§ Task:
The full set of entries has to be output exactly.

§ Records provided:
---+---
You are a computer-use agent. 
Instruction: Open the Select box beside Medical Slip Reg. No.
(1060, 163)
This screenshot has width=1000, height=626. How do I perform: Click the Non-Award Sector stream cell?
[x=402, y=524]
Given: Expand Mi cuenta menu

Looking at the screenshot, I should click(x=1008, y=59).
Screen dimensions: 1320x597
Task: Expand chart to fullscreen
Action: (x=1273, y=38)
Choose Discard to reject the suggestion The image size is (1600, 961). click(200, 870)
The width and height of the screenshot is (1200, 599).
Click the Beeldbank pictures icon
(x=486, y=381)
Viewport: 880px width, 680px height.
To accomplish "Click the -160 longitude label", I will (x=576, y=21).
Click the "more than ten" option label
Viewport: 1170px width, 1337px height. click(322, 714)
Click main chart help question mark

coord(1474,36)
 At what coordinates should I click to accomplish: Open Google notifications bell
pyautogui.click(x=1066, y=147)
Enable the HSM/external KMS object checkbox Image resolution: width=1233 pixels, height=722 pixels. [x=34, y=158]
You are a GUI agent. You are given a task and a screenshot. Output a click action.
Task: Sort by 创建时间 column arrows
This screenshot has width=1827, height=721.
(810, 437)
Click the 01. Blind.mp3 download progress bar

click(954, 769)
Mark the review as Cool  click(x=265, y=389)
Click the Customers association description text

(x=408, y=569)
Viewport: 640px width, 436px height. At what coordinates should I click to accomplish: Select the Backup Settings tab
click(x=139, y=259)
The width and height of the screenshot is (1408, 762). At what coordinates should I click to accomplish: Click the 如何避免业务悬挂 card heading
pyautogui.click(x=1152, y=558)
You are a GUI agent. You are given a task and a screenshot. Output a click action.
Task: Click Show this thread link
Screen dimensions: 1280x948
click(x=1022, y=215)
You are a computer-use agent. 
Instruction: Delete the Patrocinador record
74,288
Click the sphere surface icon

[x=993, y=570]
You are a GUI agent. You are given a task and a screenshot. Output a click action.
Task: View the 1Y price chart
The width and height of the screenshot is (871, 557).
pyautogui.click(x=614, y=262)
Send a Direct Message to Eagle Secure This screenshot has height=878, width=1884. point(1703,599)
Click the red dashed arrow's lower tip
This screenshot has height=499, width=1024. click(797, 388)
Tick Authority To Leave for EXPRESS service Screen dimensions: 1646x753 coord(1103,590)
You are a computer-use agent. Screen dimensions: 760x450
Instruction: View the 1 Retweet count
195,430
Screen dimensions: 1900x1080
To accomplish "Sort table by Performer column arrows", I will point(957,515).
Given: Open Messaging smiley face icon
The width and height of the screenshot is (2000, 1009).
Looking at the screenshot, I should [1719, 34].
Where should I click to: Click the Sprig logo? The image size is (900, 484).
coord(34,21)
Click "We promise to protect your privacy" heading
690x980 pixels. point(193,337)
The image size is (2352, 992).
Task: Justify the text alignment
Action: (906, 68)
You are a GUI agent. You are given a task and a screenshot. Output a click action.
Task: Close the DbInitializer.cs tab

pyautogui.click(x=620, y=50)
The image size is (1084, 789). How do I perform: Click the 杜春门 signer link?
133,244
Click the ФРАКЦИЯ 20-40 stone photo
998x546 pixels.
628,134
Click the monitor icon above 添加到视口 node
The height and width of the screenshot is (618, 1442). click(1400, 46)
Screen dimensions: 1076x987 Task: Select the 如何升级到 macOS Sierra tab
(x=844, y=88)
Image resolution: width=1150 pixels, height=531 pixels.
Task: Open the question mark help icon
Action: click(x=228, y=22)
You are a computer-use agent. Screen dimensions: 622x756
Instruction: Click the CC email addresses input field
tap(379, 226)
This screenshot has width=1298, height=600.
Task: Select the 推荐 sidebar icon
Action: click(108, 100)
---+---
§ Solution:
You are a computer-use agent. 
Instruction: Open the Select box beside Medical Slip Reg. No.
(1060, 163)
This screenshot has width=1000, height=626. How do I perform: Click the Non-Award Sector stream cell?
[x=402, y=524]
Given: Expand Mi cuenta menu

Looking at the screenshot, I should click(x=1008, y=59).
Screen dimensions: 1320x597
Task: Expand chart to fullscreen
Action: (x=1273, y=38)
Choose Discard to reject the suggestion The image size is (1600, 961). click(200, 870)
The width and height of the screenshot is (1200, 599).
Click the Beeldbank pictures icon
(x=486, y=381)
Viewport: 880px width, 680px height.
To accomplish "Click the -160 longitude label", I will (x=576, y=21).
Click the "more than ten" option label
Viewport: 1170px width, 1337px height. click(322, 714)
Click main chart help question mark

coord(1474,36)
 At what coordinates should I click to accomplish: Open Google notifications bell
pyautogui.click(x=1066, y=147)
Enable the HSM/external KMS object checkbox Image resolution: width=1233 pixels, height=722 pixels. [x=34, y=158]
You are a GUI agent. You are given a task and a screenshot. Output a click action.
Task: Sort by 创建时间 column arrows
This screenshot has width=1827, height=721.
(810, 437)
Click the 01. Blind.mp3 download progress bar

click(954, 769)
Mark the review as Cool  click(x=265, y=389)
Click the Customers association description text

(x=408, y=569)
Viewport: 640px width, 436px height. At what coordinates should I click to accomplish: Select the Backup Settings tab
click(x=139, y=259)
The width and height of the screenshot is (1408, 762). At what coordinates should I click to accomplish: Click the 如何避免业务悬挂 card heading
pyautogui.click(x=1152, y=558)
You are a GUI agent. You are given a task and a screenshot. Output a click action.
Task: Click Show this thread link
Screen dimensions: 1280x948
click(x=1022, y=215)
You are a computer-use agent. 
Instruction: Delete the Patrocinador record
74,288
Click the sphere surface icon

[x=993, y=570]
You are a GUI agent. You are given a task and a screenshot. Output a click action.
Task: View the 1Y price chart
The width and height of the screenshot is (871, 557).
pyautogui.click(x=614, y=262)
Send a Direct Message to Eagle Secure This screenshot has height=878, width=1884. point(1703,599)
Click the red dashed arrow's lower tip
This screenshot has height=499, width=1024. click(797, 388)
Tick Authority To Leave for EXPRESS service Screen dimensions: 1646x753 coord(1103,590)
You are a computer-use agent. Screen dimensions: 760x450
Instruction: View the 1 Retweet count
195,430
Screen dimensions: 1900x1080
To accomplish "Sort table by Performer column arrows", I will point(957,515).
Given: Open Messaging smiley face icon
The width and height of the screenshot is (2000, 1009).
Looking at the screenshot, I should [1719, 34].
Where should I click to: Click the Sprig logo? The image size is (900, 484).
coord(34,21)
Click "We promise to protect your privacy" heading
690x980 pixels. point(193,337)
The image size is (2352, 992).
Task: Justify the text alignment
Action: (906, 68)
You are a GUI agent. You are given a task and a screenshot. Output a click action.
Task: Close the DbInitializer.cs tab

pyautogui.click(x=620, y=50)
The image size is (1084, 789). How do I perform: Click the 杜春门 signer link?
133,244
Click the ФРАКЦИЯ 20-40 stone photo
998x546 pixels.
628,134
Click the monitor icon above 添加到视口 node
The height and width of the screenshot is (618, 1442). click(1400, 46)
Screen dimensions: 1076x987 Task: Select the 如何升级到 macOS Sierra tab
(x=844, y=88)
Image resolution: width=1150 pixels, height=531 pixels.
Task: Open the question mark help icon
Action: click(x=228, y=22)
You are a computer-use agent. Screen dimensions: 622x756
Instruction: Click the CC email addresses input field
tap(379, 226)
This screenshot has width=1298, height=600.
Task: Select the 推荐 sidebar icon
Action: click(108, 100)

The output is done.